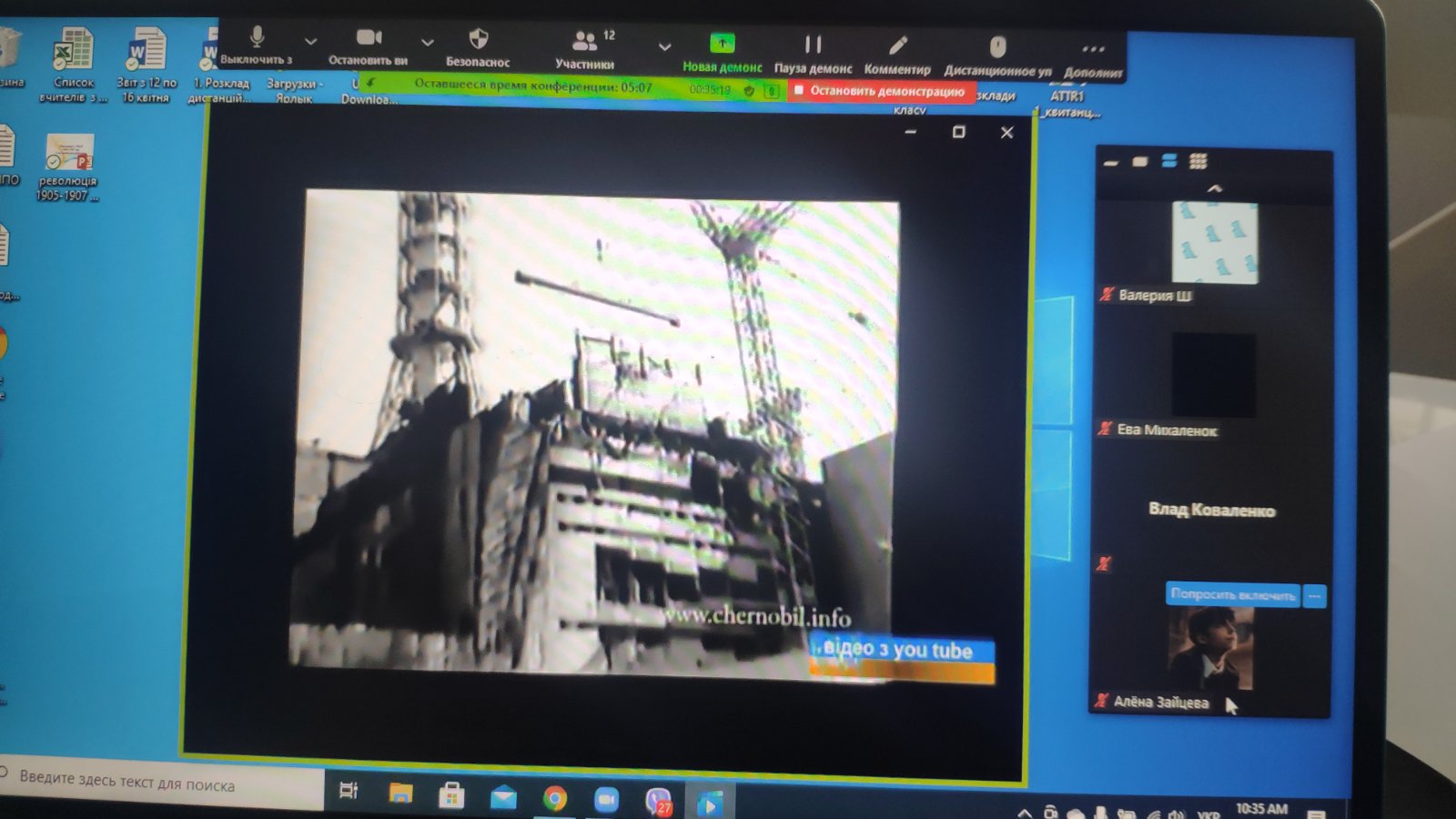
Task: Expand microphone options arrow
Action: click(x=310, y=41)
---
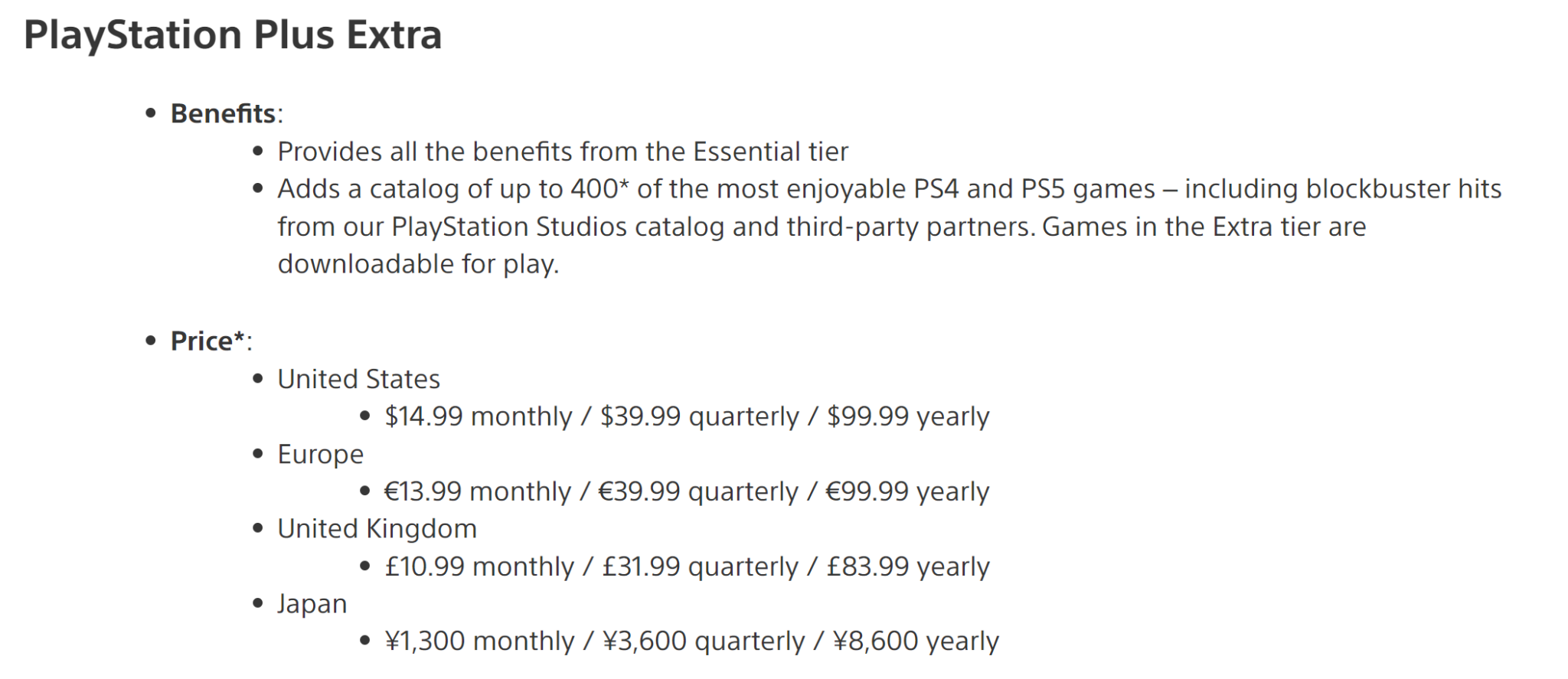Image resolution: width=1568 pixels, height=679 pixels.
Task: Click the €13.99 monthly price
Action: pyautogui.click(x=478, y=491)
* * *
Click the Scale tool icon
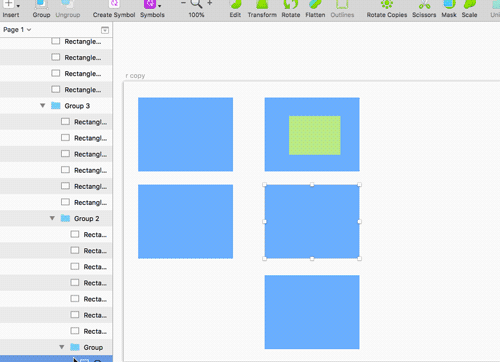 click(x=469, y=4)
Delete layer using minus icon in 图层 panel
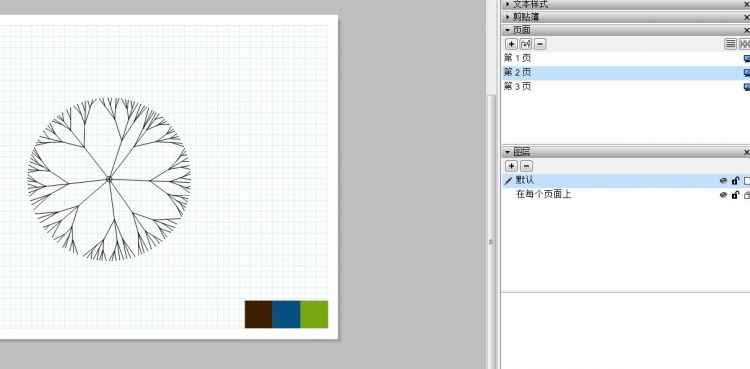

**What is needed:** Look above for the line containing "Click the Scale tool icon", then write out every line from there down to the line containing "Delete layer using minus icon in 图层 panel", that line included, with no pictures.

**Your response:**
Click the Scale tool icon
 click(x=469, y=4)
Delete layer using minus icon in 图层 panel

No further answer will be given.